(Collected data)
'''

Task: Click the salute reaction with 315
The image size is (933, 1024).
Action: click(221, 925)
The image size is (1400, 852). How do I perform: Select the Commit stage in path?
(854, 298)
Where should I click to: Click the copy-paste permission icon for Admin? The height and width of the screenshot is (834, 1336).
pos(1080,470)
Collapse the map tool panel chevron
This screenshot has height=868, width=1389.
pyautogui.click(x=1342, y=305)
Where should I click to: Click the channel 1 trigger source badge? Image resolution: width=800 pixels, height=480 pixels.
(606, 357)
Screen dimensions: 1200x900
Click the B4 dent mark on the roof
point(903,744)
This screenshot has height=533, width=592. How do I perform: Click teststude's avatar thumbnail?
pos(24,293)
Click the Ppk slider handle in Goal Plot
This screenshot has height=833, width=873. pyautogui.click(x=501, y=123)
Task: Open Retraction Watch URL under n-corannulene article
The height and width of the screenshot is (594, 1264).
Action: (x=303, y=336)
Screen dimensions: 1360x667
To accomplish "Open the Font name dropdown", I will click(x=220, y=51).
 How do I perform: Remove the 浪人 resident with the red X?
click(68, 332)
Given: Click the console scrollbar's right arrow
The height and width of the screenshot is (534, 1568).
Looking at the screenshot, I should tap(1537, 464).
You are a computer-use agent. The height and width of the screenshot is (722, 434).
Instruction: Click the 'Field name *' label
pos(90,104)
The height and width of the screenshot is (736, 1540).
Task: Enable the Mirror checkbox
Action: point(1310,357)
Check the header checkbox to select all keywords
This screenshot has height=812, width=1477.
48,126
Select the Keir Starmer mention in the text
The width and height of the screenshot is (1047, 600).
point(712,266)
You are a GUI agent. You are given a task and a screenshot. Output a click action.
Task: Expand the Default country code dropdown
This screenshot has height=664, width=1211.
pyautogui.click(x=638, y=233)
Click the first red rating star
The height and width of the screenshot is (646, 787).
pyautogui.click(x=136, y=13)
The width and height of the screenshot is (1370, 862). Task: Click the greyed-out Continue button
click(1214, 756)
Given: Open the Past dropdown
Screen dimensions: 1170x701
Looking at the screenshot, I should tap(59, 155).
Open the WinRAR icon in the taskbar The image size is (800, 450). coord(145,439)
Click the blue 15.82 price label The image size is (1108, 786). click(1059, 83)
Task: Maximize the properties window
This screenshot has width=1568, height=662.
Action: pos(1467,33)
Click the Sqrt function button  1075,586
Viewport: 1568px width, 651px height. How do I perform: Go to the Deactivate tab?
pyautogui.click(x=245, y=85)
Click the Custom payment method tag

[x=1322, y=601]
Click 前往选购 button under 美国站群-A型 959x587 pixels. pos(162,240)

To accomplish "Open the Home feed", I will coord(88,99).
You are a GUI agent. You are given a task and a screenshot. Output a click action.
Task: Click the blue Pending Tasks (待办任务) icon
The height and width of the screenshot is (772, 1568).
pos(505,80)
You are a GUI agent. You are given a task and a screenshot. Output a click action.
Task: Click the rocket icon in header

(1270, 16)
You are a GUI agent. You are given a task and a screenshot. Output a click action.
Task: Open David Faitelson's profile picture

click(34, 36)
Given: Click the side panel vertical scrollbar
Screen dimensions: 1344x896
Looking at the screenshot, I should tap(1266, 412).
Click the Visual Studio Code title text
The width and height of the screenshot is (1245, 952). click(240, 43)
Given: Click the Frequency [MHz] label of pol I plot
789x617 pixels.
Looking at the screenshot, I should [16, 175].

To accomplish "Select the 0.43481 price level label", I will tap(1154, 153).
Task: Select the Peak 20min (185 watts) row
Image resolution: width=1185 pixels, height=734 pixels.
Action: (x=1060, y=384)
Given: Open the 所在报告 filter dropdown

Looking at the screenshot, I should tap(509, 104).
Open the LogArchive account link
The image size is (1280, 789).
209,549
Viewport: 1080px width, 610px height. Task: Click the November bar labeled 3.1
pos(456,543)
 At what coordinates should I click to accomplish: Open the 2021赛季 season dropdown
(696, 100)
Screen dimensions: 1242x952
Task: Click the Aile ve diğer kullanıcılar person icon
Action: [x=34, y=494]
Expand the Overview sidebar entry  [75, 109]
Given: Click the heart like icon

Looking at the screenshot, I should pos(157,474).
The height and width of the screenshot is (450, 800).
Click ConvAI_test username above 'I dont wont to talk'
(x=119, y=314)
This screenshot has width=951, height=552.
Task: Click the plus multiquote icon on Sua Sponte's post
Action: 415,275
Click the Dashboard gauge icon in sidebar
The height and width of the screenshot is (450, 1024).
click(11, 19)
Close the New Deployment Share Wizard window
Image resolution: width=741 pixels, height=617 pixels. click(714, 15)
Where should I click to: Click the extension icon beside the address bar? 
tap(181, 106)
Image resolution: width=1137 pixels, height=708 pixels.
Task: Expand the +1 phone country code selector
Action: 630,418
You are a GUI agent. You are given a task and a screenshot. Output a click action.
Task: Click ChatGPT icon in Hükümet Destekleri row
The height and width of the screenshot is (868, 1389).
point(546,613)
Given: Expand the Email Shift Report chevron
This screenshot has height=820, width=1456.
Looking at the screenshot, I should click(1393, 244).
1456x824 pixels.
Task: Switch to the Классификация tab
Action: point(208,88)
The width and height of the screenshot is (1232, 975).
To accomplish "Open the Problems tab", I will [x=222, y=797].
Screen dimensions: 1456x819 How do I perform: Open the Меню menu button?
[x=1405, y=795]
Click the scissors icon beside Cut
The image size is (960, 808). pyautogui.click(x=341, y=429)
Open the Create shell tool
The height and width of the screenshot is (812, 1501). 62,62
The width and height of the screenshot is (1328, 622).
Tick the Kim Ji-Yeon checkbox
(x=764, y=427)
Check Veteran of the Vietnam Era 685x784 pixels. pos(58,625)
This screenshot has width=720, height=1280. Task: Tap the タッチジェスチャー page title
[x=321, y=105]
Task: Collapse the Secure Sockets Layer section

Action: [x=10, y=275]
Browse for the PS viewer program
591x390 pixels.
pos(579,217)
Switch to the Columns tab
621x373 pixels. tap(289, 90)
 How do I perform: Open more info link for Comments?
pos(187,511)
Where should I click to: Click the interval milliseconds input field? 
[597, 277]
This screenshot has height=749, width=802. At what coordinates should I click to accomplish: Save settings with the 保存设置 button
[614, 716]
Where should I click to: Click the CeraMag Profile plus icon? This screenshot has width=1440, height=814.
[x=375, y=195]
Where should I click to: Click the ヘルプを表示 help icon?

'''

§ **The exercise**
Reproduce every line of the records above, character for character.

§ **Solution to the problem**
Task: Click the salute reaction with 315
The image size is (933, 1024).
Action: click(221, 925)
The image size is (1400, 852). How do I perform: Select the Commit stage in path?
(854, 298)
Where should I click to: Click the copy-paste permission icon for Admin? The height and width of the screenshot is (834, 1336).
pos(1080,470)
Collapse the map tool panel chevron
This screenshot has height=868, width=1389.
pyautogui.click(x=1342, y=305)
Where should I click to: Click the channel 1 trigger source badge? Image resolution: width=800 pixels, height=480 pixels.
(606, 357)
Screen dimensions: 1200x900
Click the B4 dent mark on the roof
point(903,744)
This screenshot has height=533, width=592. How do I perform: Click teststude's avatar thumbnail?
pos(24,293)
Click the Ppk slider handle in Goal Plot
This screenshot has height=833, width=873. pyautogui.click(x=501, y=123)
Task: Open Retraction Watch URL under n-corannulene article
The height and width of the screenshot is (594, 1264).
Action: (x=303, y=336)
Screen dimensions: 1360x667
To accomplish "Open the Font name dropdown", I will click(x=220, y=51).
 How do I perform: Remove the 浪人 resident with the red X?
click(68, 332)
Given: Click the console scrollbar's right arrow
The height and width of the screenshot is (534, 1568).
Looking at the screenshot, I should tap(1537, 464).
You are a computer-use agent. The height and width of the screenshot is (722, 434).
Instruction: Click the 'Field name *' label
pos(90,104)
The height and width of the screenshot is (736, 1540).
Task: Enable the Mirror checkbox
Action: point(1310,357)
Check the header checkbox to select all keywords
This screenshot has height=812, width=1477.
48,126
Select the Keir Starmer mention in the text
The width and height of the screenshot is (1047, 600).
point(712,266)
You are a GUI agent. You are given a task and a screenshot. Output a click action.
Task: Expand the Default country code dropdown
This screenshot has height=664, width=1211.
pyautogui.click(x=638, y=233)
Click the first red rating star
The height and width of the screenshot is (646, 787).
pyautogui.click(x=136, y=13)
The width and height of the screenshot is (1370, 862). Task: Click the greyed-out Continue button
click(1214, 756)
Given: Open the Past dropdown
Screen dimensions: 1170x701
Looking at the screenshot, I should tap(59, 155).
Open the WinRAR icon in the taskbar The image size is (800, 450). coord(145,439)
Click the blue 15.82 price label The image size is (1108, 786). click(1059, 83)
Task: Maximize the properties window
This screenshot has width=1568, height=662.
Action: pos(1467,33)
Click the Sqrt function button  1075,586
Viewport: 1568px width, 651px height. How do I perform: Go to the Deactivate tab?
pyautogui.click(x=245, y=85)
Click the Custom payment method tag

[x=1322, y=601]
Click 前往选购 button under 美国站群-A型 959x587 pixels. pos(162,240)

To accomplish "Open the Home feed", I will coord(88,99).
You are a GUI agent. You are given a task and a screenshot. Output a click action.
Task: Click the blue Pending Tasks (待办任务) icon
The height and width of the screenshot is (772, 1568).
pos(505,80)
You are a GUI agent. You are given a task and a screenshot. Output a click action.
Task: Click the rocket icon in header

(1270, 16)
You are a GUI agent. You are given a task and a screenshot. Output a click action.
Task: Open David Faitelson's profile picture

click(34, 36)
Given: Click the side panel vertical scrollbar
Screen dimensions: 1344x896
Looking at the screenshot, I should tap(1266, 412).
Click the Visual Studio Code title text
The width and height of the screenshot is (1245, 952). click(240, 43)
Given: Click the Frequency [MHz] label of pol I plot
789x617 pixels.
Looking at the screenshot, I should [16, 175].

To accomplish "Select the 0.43481 price level label", I will tap(1154, 153).
Task: Select the Peak 20min (185 watts) row
Image resolution: width=1185 pixels, height=734 pixels.
Action: (x=1060, y=384)
Given: Open the 所在报告 filter dropdown

Looking at the screenshot, I should tap(509, 104).
Open the LogArchive account link
The image size is (1280, 789).
209,549
Viewport: 1080px width, 610px height. Task: Click the November bar labeled 3.1
pos(456,543)
 At what coordinates should I click to accomplish: Open the 2021赛季 season dropdown
(696, 100)
Screen dimensions: 1242x952
Task: Click the Aile ve diğer kullanıcılar person icon
Action: [x=34, y=494]
Expand the Overview sidebar entry  [75, 109]
Given: Click the heart like icon

Looking at the screenshot, I should pos(157,474).
The height and width of the screenshot is (450, 800).
Click ConvAI_test username above 'I dont wont to talk'
(x=119, y=314)
This screenshot has width=951, height=552.
Task: Click the plus multiquote icon on Sua Sponte's post
Action: 415,275
Click the Dashboard gauge icon in sidebar
The height and width of the screenshot is (450, 1024).
click(11, 19)
Close the New Deployment Share Wizard window
Image resolution: width=741 pixels, height=617 pixels. click(714, 15)
Where should I click to: Click the extension icon beside the address bar? 
tap(181, 106)
Image resolution: width=1137 pixels, height=708 pixels.
Task: Expand the +1 phone country code selector
Action: 630,418
You are a GUI agent. You are given a task and a screenshot. Output a click action.
Task: Click ChatGPT icon in Hükümet Destekleri row
The height and width of the screenshot is (868, 1389).
point(546,613)
Given: Expand the Email Shift Report chevron
This screenshot has height=820, width=1456.
Looking at the screenshot, I should click(1393, 244).
1456x824 pixels.
Task: Switch to the Классификация tab
Action: point(208,88)
The width and height of the screenshot is (1232, 975).
To accomplish "Open the Problems tab", I will [x=222, y=797].
Screen dimensions: 1456x819 How do I perform: Open the Меню menu button?
[x=1405, y=795]
Click the scissors icon beside Cut
The image size is (960, 808). pyautogui.click(x=341, y=429)
Open the Create shell tool
The height and width of the screenshot is (812, 1501). 62,62
The width and height of the screenshot is (1328, 622).
Tick the Kim Ji-Yeon checkbox
(x=764, y=427)
Check Veteran of the Vietnam Era 685x784 pixels. pos(58,625)
This screenshot has width=720, height=1280. Task: Tap the タッチジェスチャー page title
[x=321, y=105]
Task: Collapse the Secure Sockets Layer section

Action: [x=10, y=275]
Browse for the PS viewer program
591x390 pixels.
pos(579,217)
Switch to the Columns tab
621x373 pixels. tap(289, 90)
 How do I perform: Open more info link for Comments?
pos(187,511)
Where should I click to: Click the interval milliseconds input field? 
[597, 277]
This screenshot has height=749, width=802. At what coordinates should I click to accomplish: Save settings with the 保存设置 button
[614, 716]
Where should I click to: Click the CeraMag Profile plus icon? This screenshot has width=1440, height=814.
[x=375, y=195]
Where should I click to: Click the ヘルプを表示 help icon?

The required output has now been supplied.